My Little princess est tiré d'une histoire vraie, la vraie vie d'Eva Ionesco, la réalisatrice, devenue modèle photo et égérie porno chic, alors qu'elle n'était qu'une enfant, par une mère photographe aussi dérangée que toxique.
Dans le film, deux mondes cohabitent : d'un côté, il y a la réalité avec son cortège de règles, de contraintes et d'interdits (une grand-mère qui cadre, l'école, les assistantes sociales, la justice). De l'autre, le monde d'abord rêvé puis totalement fabriqué par Hanna, la mère ; une sorte d'univers baroque construit autour de la création où la morale peut être sacrifiée au profit de l'art ; un délire qui se libérer de toutes les règles. Pour Hanna, il y a la volonté de ne pas être comme tout le monde, comme tous ses ploucs comme elle dit et de ne surtout pas avoir une vie médiocre. Derrière, il y a un narcissisme et un besoin de reconnaissance absolus, réparateurs de blessures enfantines (vaguement évoqué dans le film...comme explication possible de sa folie).
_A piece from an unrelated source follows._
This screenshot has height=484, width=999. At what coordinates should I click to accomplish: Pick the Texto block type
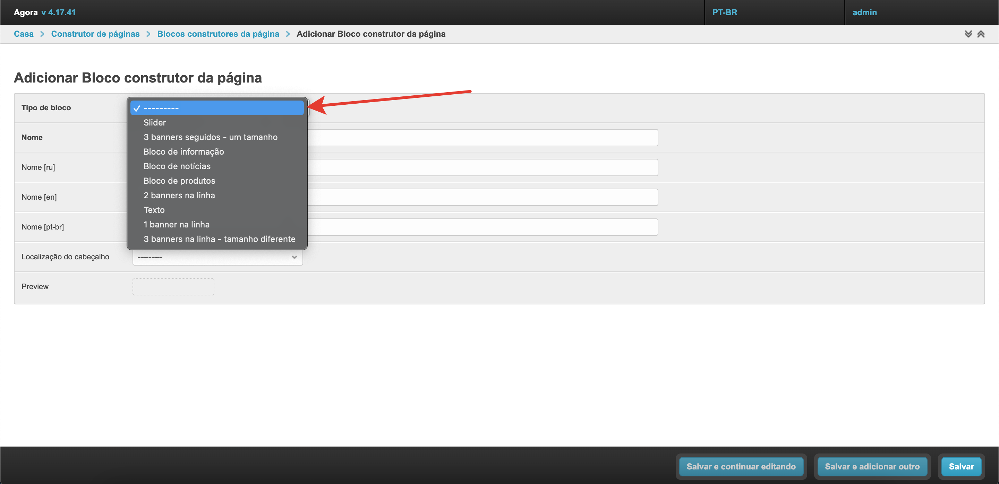click(154, 210)
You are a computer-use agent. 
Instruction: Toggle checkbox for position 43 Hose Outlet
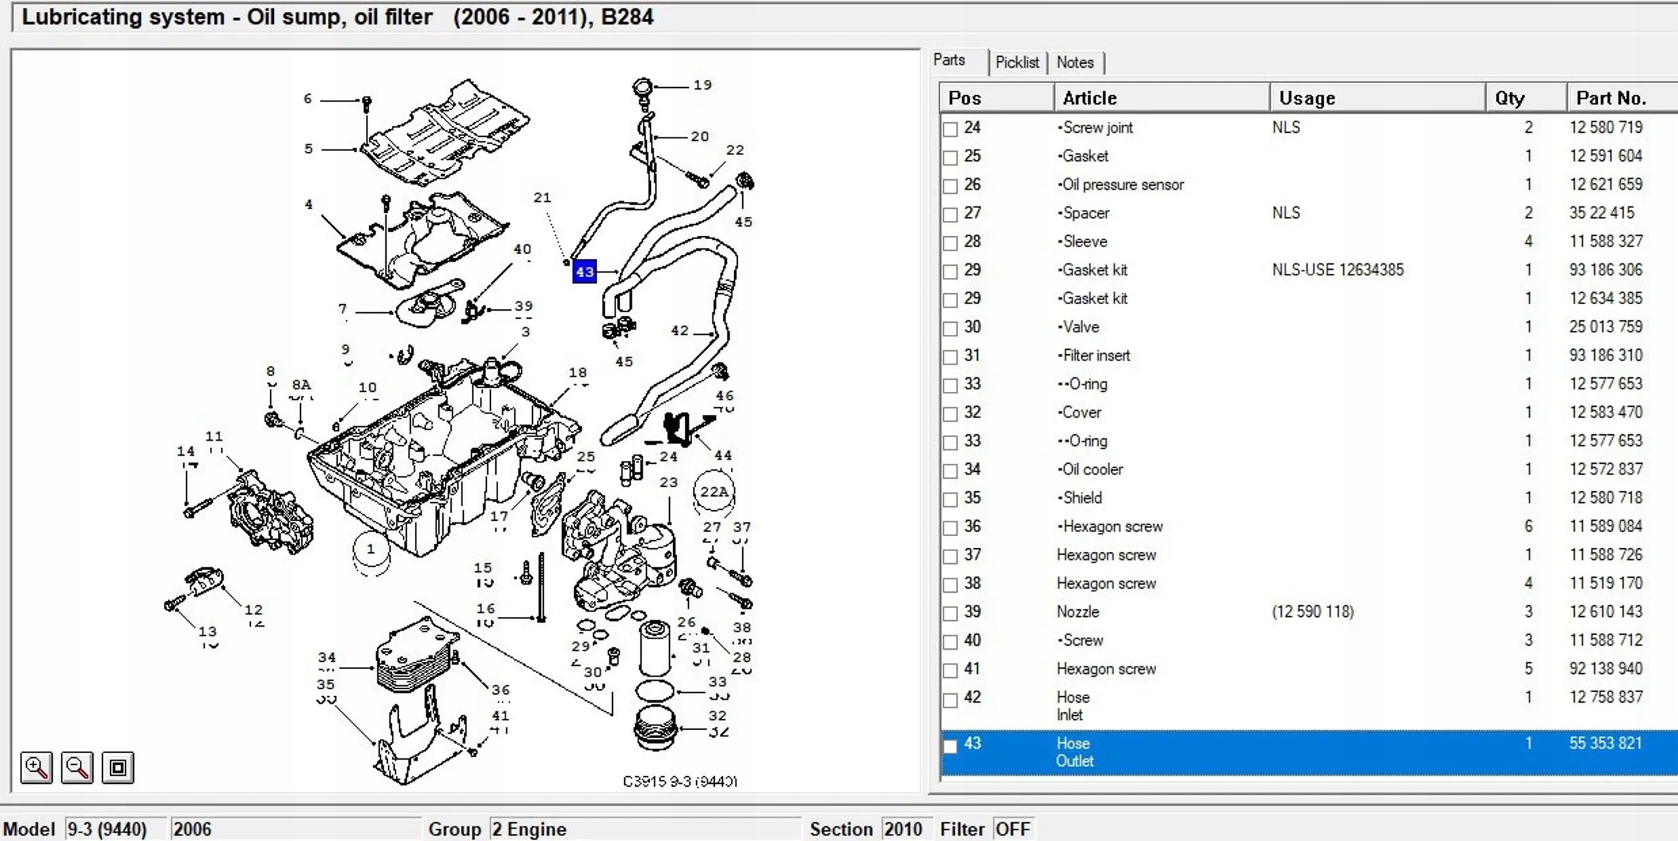(950, 746)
Pour arriver à ses fins et devenir une photographe de renom, Hanna va utiliser l'image de sa fille, autant dire sa fille elle-même...Une sorte de vampire qui n'en a jamais assez. My little princess, c'est le passage pour Violetta d'un monde à l'autre, symbolisé spatialement par son passage entre l'appartement de la grand-mère (le monde réel) et, deux étages plus haut, la chambre personnelle de sa mère (le délire) ; une sorte de studio artistique au décorum religieuso-macabre entre baroque et gothique. Je l'ai dit, tout est fabriqué chez Hanna dans un esprit qui se veut proche d'une Marlène Dietrich décadente où le sexe (et la mort) a la place essentielle.
Entre enfance et âge adulte, entre réalité et délire, Violetta va devenir un hybride monstrueux : une lolita s'habillant de manière sexy, jurant comme un charretier, refusant toutes les règles (sauf celle de sa mère) et devenant dès lors un OVNI dé-sociabilisée au collège. Elle est une petite fille égarée dans une réalité pervertie, dans un milieu qui n'est pas de son âge, une sorte d'Alice aux pays des horreurs sans espoir de retour.
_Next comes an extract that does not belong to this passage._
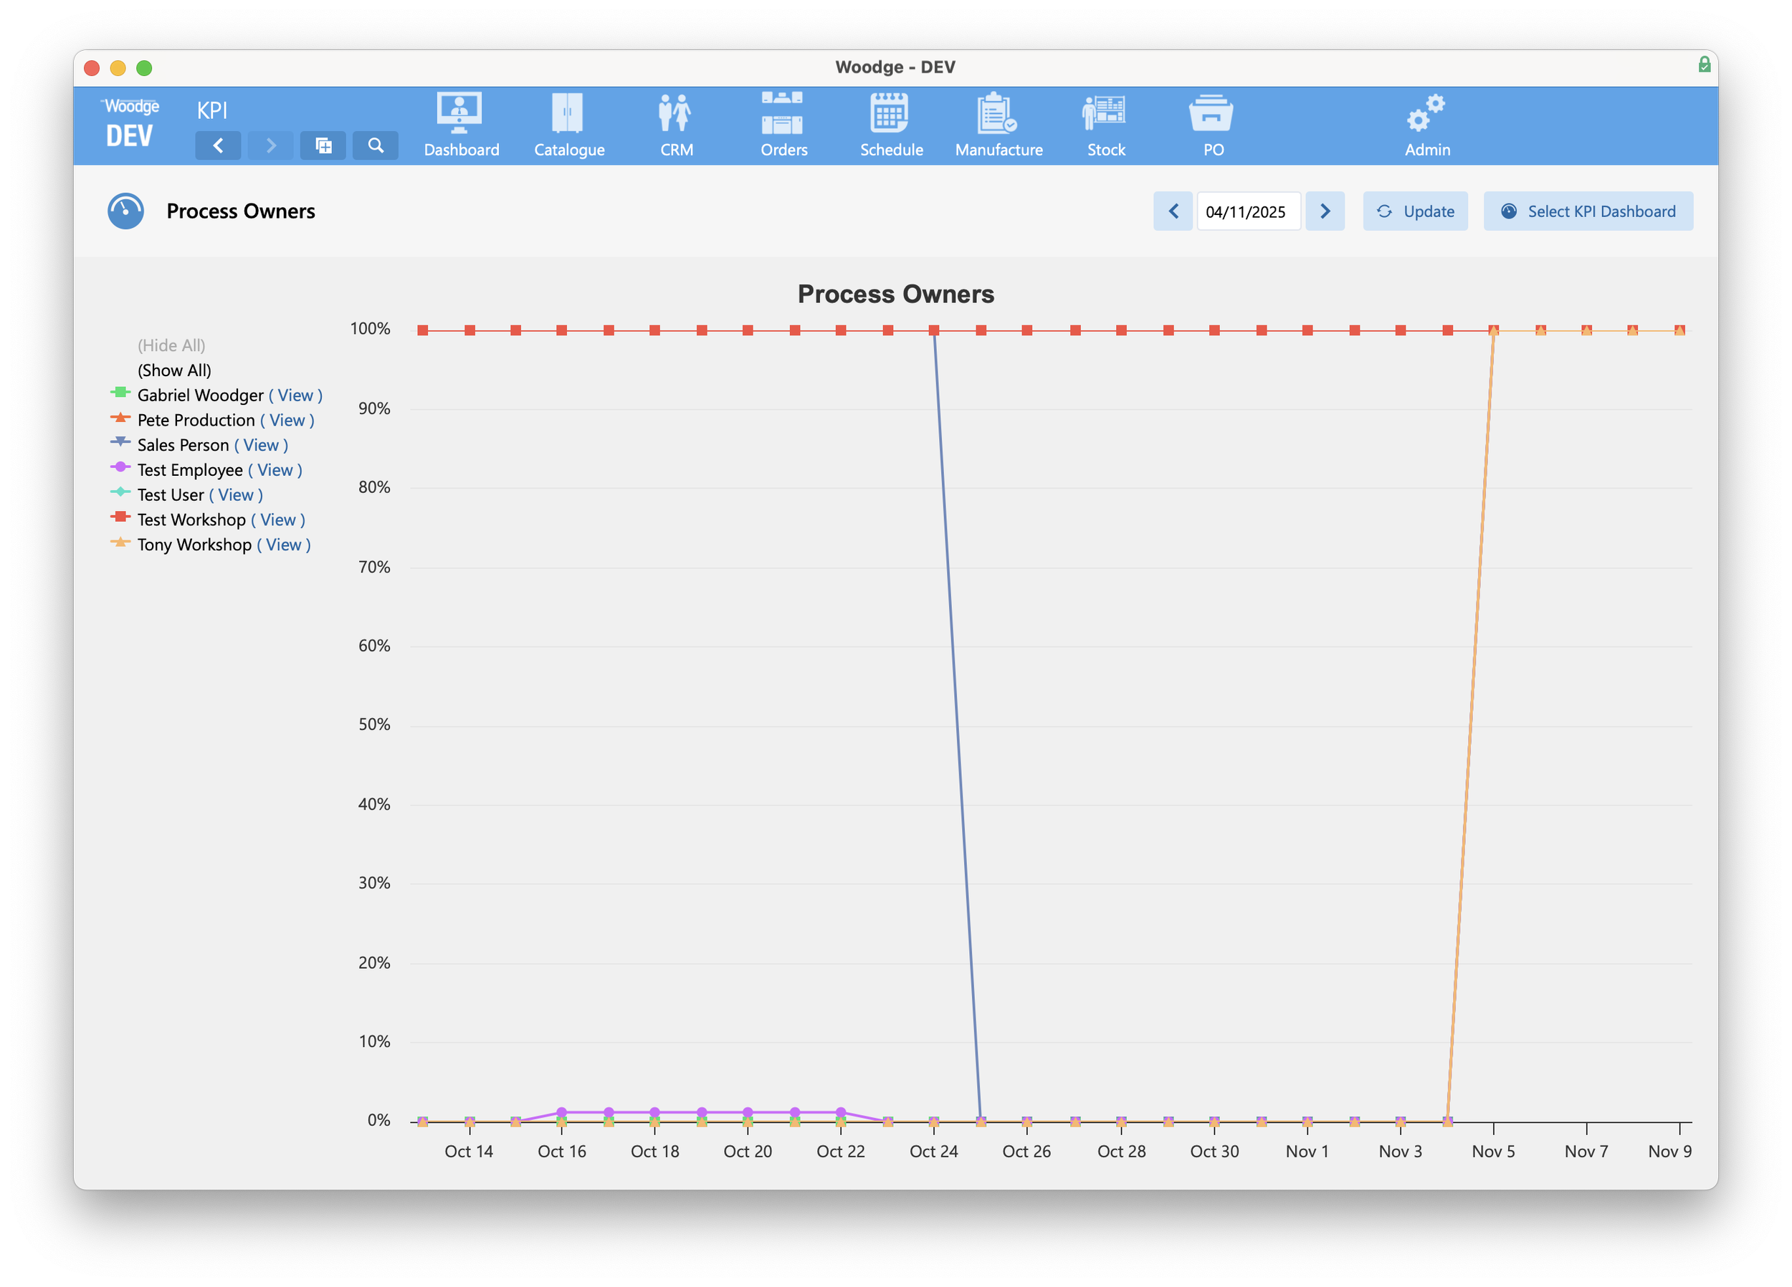Click the toolbar search magnifier button

375,145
Les moments dérangeants sont finalement ceux où les deux univers cohabitent (réalité et délire) : dans la cour d'école, Anna obligeant sa fille à se déshabiller et à mettre une robe en dentelle, un vrai déguisement, au milieu de toutes ses camarades qui ricanent. Ou plus simplement, lors d'une séance photo, où avec un adulte, Violetta doit prendre des poses suggestives et déshabillées ; la réalité, une petite fille ; le délire, un création érotique qui veut lui faire jouer le rôle d'une adulte (alors qu'elle n'est qu'une petite fille justement).
La tentation pédophile n'est pas loin (avec toute une collection de personnages douteux qui peuplent le film), le proxénétisme non plus, Anna vendant les images nues de sa fille pour continuer à mener grand train. Elle ne vend pas le corps de sa fille mais son image. Mais même ici, Hanna atteint son intégrité physique et cela s'apparente à un viol moral ; une vraie réflexion sur la photo, l'art doit-il être forcément supérieur à la loi et à la morale ? (dans la vraie vie, la justice a tranché et a donné raison Eva Ionesco ; les photos de sa mère ont été assimilés à de la pédopornographie)
My Little princess, c'est aussi l'histoire d'une soumission puis d'une rébellion. Violetta devient petit à petit la créature de sa mère, qui la façonne suivant ses désirs et sa vision créatrice (elle est propriétaire l'image de sa fille, autant dire de sa fille elle-même). Mais dans un deuxième temps, Violetta se rebelle, refuse de poser et ne veut plus voir Hanna ; elle va même jusqu'à devenir délinquante pour être retirée de la garde de sa mère. Les cheveux sont ici l'indicateur des rapports entre Violetta et sa mère. Encore sous influence de sa grand-mère, c'est-à-dire petite fille, elle arbore des nattes que sa mère va se faire une plaisir de défaire. Vient ensuite la période de soumission à sa mère avec des longs cheveux blonds ou des frisettes de caniche platines. Puis vient l'heure de la rebellion qui trouve sa plus belle expression dans les cheveux que Violette se coupe court (elle troque ses robes haute couture sexy pour une serpillière transformée en gilet). Violette choisit de ne plus être la poupée de sa mère pour retrouver sa propre personnalité dans toute son intégrité.